All’epoca dei fatti arrivarono i tedeschi e ammazzarono le 128
persone che vivevano nella frazione. Tutte: bambini, donne, persone
anziane. L’unica persona sopravvissuta è stata una
bambina di sette anni rimasta in braccio alla mamma che, colpita, si
era piegata su di lei; e in questo modo l’aveva salvata ,
perché nessun colpo l’aveva ferita in modo determinante.
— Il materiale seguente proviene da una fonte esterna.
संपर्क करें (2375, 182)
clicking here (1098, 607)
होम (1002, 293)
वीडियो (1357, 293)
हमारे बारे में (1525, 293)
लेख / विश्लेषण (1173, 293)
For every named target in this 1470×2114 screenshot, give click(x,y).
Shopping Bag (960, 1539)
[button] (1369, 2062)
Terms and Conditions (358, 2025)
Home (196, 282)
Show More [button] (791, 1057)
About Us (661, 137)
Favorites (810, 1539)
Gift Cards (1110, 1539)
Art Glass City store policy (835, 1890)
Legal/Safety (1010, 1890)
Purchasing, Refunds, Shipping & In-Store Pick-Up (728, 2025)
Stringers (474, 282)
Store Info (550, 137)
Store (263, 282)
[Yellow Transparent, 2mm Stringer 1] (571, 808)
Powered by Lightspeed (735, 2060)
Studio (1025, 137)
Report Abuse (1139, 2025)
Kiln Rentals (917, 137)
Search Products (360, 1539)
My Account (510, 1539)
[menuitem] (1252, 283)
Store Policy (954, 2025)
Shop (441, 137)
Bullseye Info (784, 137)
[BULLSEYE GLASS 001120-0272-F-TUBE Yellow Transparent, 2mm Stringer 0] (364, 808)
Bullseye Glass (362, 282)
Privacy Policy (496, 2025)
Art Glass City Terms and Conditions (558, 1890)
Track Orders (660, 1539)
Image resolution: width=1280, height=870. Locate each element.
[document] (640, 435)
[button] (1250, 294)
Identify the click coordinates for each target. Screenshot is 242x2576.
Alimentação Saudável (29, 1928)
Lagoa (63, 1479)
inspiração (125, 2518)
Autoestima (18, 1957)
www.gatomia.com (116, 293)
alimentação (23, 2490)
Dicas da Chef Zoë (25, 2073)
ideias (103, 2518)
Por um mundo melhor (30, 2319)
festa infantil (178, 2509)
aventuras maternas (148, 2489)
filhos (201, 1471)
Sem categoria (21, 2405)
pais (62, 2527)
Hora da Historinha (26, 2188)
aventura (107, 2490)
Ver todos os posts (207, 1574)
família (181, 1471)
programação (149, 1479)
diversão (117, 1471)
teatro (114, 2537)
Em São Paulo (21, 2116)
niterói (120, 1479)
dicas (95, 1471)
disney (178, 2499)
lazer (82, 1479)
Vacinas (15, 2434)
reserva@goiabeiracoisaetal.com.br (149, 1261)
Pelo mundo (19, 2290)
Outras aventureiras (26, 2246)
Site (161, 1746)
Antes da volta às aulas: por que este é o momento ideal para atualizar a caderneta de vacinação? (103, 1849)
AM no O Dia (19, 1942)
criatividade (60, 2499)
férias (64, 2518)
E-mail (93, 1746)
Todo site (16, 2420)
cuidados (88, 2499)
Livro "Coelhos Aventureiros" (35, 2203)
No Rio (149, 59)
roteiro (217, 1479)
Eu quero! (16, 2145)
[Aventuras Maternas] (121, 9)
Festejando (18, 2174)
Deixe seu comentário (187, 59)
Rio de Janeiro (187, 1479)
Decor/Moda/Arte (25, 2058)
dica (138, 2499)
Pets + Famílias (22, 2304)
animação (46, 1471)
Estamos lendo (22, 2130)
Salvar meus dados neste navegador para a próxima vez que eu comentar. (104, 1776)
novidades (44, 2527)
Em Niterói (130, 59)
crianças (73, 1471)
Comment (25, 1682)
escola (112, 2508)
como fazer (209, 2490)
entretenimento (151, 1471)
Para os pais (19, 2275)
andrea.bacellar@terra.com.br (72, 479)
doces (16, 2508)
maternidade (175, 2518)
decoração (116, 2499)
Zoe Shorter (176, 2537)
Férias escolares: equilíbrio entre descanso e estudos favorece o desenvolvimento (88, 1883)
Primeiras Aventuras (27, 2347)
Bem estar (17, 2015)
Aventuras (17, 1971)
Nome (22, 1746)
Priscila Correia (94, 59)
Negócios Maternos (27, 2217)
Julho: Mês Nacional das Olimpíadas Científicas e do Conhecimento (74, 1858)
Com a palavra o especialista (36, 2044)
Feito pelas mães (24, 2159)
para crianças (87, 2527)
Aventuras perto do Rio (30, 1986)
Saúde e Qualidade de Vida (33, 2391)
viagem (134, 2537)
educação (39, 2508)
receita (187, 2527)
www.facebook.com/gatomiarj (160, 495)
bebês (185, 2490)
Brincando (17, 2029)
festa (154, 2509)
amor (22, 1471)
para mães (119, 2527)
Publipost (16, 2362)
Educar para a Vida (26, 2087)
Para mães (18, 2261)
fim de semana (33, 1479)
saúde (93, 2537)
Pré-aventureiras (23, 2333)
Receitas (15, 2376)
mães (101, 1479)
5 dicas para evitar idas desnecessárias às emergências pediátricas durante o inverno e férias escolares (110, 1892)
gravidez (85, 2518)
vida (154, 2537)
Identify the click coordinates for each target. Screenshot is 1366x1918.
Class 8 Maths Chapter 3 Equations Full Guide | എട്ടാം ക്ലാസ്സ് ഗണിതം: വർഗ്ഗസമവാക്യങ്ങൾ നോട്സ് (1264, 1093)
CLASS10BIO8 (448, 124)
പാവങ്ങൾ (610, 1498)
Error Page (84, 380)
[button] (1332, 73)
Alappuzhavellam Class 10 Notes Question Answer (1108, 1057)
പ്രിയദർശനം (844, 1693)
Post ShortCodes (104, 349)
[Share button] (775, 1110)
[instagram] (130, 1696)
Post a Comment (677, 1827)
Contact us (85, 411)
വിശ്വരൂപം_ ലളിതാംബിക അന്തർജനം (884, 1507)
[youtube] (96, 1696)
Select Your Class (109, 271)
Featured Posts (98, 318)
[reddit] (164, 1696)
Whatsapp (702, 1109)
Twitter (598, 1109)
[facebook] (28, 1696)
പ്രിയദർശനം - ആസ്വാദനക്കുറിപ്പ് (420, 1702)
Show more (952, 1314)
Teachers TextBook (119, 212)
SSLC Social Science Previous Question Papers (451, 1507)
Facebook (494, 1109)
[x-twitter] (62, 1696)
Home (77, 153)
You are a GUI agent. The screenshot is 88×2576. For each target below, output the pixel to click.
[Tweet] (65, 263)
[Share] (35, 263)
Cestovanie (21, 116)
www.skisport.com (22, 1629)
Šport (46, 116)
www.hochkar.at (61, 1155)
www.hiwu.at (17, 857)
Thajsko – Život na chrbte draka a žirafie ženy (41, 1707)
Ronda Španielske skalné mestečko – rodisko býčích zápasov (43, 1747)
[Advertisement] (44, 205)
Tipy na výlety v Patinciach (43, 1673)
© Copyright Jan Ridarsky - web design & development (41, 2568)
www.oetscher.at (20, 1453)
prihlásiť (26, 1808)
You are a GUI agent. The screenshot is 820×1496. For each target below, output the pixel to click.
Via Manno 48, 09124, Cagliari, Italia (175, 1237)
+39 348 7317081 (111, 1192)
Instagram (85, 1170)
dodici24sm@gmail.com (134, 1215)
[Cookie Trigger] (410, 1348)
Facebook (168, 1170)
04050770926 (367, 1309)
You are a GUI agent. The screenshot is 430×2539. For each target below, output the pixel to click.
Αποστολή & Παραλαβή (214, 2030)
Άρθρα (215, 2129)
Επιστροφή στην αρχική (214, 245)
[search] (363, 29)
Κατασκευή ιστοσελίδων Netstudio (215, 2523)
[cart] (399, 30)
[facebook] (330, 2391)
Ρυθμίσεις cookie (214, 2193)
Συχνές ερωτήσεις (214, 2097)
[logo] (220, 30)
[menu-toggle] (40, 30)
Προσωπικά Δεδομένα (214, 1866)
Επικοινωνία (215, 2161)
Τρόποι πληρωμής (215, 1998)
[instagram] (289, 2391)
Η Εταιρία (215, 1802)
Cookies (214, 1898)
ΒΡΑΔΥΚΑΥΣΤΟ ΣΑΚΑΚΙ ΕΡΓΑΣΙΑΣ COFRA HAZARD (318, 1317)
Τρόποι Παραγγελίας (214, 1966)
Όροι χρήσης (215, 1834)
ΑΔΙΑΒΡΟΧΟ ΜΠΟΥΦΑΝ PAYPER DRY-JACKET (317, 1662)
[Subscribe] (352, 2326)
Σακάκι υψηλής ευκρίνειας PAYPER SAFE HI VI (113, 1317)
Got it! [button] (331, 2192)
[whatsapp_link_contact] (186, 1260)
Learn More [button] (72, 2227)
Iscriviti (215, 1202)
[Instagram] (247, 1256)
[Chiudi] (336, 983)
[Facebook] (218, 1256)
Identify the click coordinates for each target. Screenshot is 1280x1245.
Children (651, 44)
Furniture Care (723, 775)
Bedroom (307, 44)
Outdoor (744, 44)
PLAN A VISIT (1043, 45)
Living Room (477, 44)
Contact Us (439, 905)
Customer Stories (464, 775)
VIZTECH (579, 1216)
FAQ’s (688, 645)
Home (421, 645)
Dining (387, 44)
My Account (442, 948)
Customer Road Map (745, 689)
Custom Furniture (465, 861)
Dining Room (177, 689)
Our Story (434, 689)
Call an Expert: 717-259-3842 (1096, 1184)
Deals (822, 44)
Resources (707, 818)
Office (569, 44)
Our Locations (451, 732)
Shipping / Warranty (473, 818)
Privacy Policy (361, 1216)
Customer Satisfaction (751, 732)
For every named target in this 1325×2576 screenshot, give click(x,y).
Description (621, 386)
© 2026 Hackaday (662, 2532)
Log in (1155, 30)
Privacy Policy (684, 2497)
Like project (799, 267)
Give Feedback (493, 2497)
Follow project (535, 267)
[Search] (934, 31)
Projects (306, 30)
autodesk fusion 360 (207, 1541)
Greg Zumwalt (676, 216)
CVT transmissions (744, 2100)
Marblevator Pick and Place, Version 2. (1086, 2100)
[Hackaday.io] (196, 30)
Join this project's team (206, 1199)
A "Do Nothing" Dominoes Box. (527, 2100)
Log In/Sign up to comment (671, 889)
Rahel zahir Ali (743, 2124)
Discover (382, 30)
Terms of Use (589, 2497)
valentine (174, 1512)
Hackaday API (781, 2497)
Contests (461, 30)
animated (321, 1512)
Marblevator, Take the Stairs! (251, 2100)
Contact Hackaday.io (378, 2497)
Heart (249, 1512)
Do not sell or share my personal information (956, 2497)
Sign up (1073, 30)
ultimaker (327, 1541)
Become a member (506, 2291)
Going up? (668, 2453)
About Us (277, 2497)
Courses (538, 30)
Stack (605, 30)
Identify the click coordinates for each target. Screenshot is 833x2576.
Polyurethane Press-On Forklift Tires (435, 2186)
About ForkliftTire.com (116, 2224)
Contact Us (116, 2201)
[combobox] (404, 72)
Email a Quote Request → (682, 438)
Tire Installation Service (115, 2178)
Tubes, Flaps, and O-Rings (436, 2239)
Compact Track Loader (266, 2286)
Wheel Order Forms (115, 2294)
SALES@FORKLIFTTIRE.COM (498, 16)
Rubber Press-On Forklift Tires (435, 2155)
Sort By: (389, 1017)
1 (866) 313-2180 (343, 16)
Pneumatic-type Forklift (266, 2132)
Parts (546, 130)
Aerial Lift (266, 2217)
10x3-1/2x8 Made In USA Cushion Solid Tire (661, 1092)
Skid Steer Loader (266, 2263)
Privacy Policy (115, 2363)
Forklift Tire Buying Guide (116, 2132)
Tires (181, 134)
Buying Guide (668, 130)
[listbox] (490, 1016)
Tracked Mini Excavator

E’ stata poi educata da amici , anni dopo si è sposata:
il marito operaio trovò lavoro in Inghilterra, e così
si trasferì in quel paese. Quando tornò, dopo più
di vent’anni, raccontò cosa aveva vissuto e descrisse
le fasi della strage. Disse che era arrivato un tedesco buono che
aveva avvisato gli abitanti del villaggio di scappare perché
si doveva costruire la linea Gustav e la loro presenza era di
intralcio. Arrivarono le SS, portarono tutta questa popolazione dove
c'era un gran tronco d'albero, quasi per una foto di famiglia,
seduti, in piedi, intorno, c'erano sotto le mine: quelli vicini
furono spappolati, quelli lontani furono feriti ma rimasero lì
fermi, vennero le SS e li uccisero uno per uno, con canti di
baldoria. Questa bambina rimase immobile come morta, il fratello
morì, la mamma pure...
C'è
un tempietto sul luogo della strage, le pareti sono coperte di
targhette di pietra che riportano solo il nome e l’età
dei caduti. Fra le vittime ci sono ben trentatré bambini che
avevano meno di dieci anni. Ogni volta che rievoco questa stage provo
un’emozione profonda.
A
Roma nell’ottobre 1943 ci fu la deportazione della comunità
ebraica. Più di mille ebrei partirono per Auschwitz e
tornarono in 17.
Poi
ci furono gli scioperi della primavera del 1944, che avvennero
principalmente nel triangolo industriale Milano-Torino-Genova ed
ebbero un successo notevole, ma ebbero anche conseguenze paurose,
perché i fascisti per stroncare ogni opposizione chiesero
l'appoggio dei tedeschi e molti operai furono deportati, e molti da
Mauthausen e da altri campi di sterminio non tornarono.
E
a questo proposito permettetemi di dire che è per me un onore
presiedere l’Istituto nazionale per la storia del movimento di
liberazione e di collaborare con il Senatore Avvocato Gianfranco
Maris, che ricopre la carica di Direttore Generale dell’Istituto,
un reduce dal campo di Mauthausen , così come fa parte del
Consiglio di Amministrazione il Senatore Avvocato Raimondo Ricci, che
come Maris ha conosciuto la deportazione a Mauthausen..
Vi
posso dire che quando vedo questi due amici sento sempre un'emozione
immensa, perché hanno pagato veramente un prezzo altissimo
per difendere le loro convinzioni sono tutti e due pieni di vita,
sono due testimoni veramente eccezionali, sono persone alle quali
bisogna dire sottovoce, perché altrimenti non lo
accetterebbero, un grazie per averci aiutato a tornare ad essere
liberi.
Poi
ci sono stati i rastrellamenti terribili avvenuti nella Pasqua del
'44. 150 partigiani fucilati, 200 mandati nei campi di sterminio.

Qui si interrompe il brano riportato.